13 septembre. — J’étais si triste que je n’ai même pas pu confier un mot à mon Journal. Aujourd’hui est venue ta lettre, ta lettre à Mme Wille. Je savais que tu m’aimais. Tu es comme toujours bonne, profonde et pleine de pensées ; j’ai dû sourire et me réjouir presque de ma dernière inquiétude, puisque tu me donnes un si noble sentiment de bien-être. Oui ! tout est bien et tout ira bien. Notre amour est au-dessus de tout obstacle, et chaque entrave l’enrichit, le spiritualise, l’ennoblit.


En quittant Zurich dans l’exaltation du sacrifice consenti à deux, il croyait sincèrement que le sauveur c’était lui, et il se posait comme tel dans ses lettres.

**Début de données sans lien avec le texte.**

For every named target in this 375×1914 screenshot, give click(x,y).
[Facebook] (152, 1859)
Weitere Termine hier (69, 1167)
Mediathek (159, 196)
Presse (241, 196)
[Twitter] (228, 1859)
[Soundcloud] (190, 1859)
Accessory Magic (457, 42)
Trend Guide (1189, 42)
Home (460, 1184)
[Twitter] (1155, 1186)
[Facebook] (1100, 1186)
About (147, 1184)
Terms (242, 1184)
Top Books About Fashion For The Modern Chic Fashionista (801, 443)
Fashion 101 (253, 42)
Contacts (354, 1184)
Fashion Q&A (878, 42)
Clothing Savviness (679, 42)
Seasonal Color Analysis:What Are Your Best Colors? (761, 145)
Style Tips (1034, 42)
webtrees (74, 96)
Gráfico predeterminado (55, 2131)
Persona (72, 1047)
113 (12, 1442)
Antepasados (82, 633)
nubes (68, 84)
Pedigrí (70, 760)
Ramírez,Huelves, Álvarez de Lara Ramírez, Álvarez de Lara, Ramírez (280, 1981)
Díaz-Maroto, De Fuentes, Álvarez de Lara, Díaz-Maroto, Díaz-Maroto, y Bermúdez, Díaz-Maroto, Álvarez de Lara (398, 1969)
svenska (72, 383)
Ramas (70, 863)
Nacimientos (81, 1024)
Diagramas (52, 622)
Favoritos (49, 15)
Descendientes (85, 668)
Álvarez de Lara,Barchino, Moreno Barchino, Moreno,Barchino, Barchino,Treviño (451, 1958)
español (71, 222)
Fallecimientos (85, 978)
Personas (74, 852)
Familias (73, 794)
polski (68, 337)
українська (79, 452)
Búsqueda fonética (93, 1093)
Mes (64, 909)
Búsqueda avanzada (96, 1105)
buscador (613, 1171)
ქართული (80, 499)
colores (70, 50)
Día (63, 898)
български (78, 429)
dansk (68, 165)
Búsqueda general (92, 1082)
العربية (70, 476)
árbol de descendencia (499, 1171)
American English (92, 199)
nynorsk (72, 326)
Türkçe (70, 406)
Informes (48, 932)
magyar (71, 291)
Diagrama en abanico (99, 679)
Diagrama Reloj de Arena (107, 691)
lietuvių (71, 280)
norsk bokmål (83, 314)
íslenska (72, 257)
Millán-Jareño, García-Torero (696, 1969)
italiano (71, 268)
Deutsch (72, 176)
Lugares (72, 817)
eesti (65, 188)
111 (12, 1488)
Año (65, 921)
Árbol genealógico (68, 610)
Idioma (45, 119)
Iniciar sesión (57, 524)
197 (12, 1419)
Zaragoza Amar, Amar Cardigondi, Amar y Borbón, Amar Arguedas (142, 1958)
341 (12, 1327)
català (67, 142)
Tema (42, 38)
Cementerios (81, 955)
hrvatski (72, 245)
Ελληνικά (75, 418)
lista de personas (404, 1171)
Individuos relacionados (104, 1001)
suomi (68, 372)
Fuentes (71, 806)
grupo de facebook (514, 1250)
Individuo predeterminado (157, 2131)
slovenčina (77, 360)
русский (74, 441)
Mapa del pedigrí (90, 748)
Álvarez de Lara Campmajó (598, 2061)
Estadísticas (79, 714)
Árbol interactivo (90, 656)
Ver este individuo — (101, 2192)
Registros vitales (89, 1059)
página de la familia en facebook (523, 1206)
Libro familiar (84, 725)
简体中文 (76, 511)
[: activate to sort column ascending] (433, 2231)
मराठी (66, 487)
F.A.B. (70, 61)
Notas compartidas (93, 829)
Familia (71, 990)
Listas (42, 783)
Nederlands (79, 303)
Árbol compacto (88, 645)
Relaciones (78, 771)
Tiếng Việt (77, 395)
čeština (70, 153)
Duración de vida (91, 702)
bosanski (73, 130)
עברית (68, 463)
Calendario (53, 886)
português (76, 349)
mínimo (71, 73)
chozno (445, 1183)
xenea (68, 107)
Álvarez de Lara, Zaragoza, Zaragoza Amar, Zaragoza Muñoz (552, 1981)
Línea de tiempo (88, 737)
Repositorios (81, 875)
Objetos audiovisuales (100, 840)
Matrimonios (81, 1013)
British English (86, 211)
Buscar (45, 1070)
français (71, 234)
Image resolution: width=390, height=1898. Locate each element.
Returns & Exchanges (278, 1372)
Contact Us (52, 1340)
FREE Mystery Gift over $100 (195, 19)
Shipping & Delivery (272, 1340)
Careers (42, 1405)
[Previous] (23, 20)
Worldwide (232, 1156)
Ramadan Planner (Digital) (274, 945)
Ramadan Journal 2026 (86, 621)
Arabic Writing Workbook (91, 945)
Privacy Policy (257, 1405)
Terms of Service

En réalité, c’est elle qui le domine moralement et le force de s’élever à sa sphère. Il l’avoue maintenant avec cette naïveté prime-sautière, qui ne craint pas de se contredire et qui est le côté charmant de sa nature.


Ton journal, que tu m’as donné avant mon départ, te montrait à moi si haute, si vraie, si transfigurée et si purifiée par la souffrance, si en possession de toi-même et du monde, que je n’éprouve plus d’autre sentiment que la communauté de ta joie, la vénération, l’adoration, Tu ne vois plus ta douleur, tu ne vois plus que la douleur du monde. Tu ne peux plus te représenter la tienne que sous la forme de la douleur universelle. Tu es devenue forte dans le sens le plus noble du mot.

… Je ne chercherai plus d’autre asile. Par contre, je me sens conforté et apaisé au plus profond de moi-même par l’asile éternel, inviolable et indestructible que j’ai gagné dans ton cœur, qui me garde et me protège contre le monde entier. Cet asile m’accompagne partout. Du fond de ce sanctuaire, je puis regarder le monde d’un sourire amical et plein de pitié. Je puis me donner à lui sans crainte, justement parce que je ne lui appartiens plus, car je ne souffre plus de mes souffrances, mais seulement des siennes. Ton amour a été pour moi une rédemption.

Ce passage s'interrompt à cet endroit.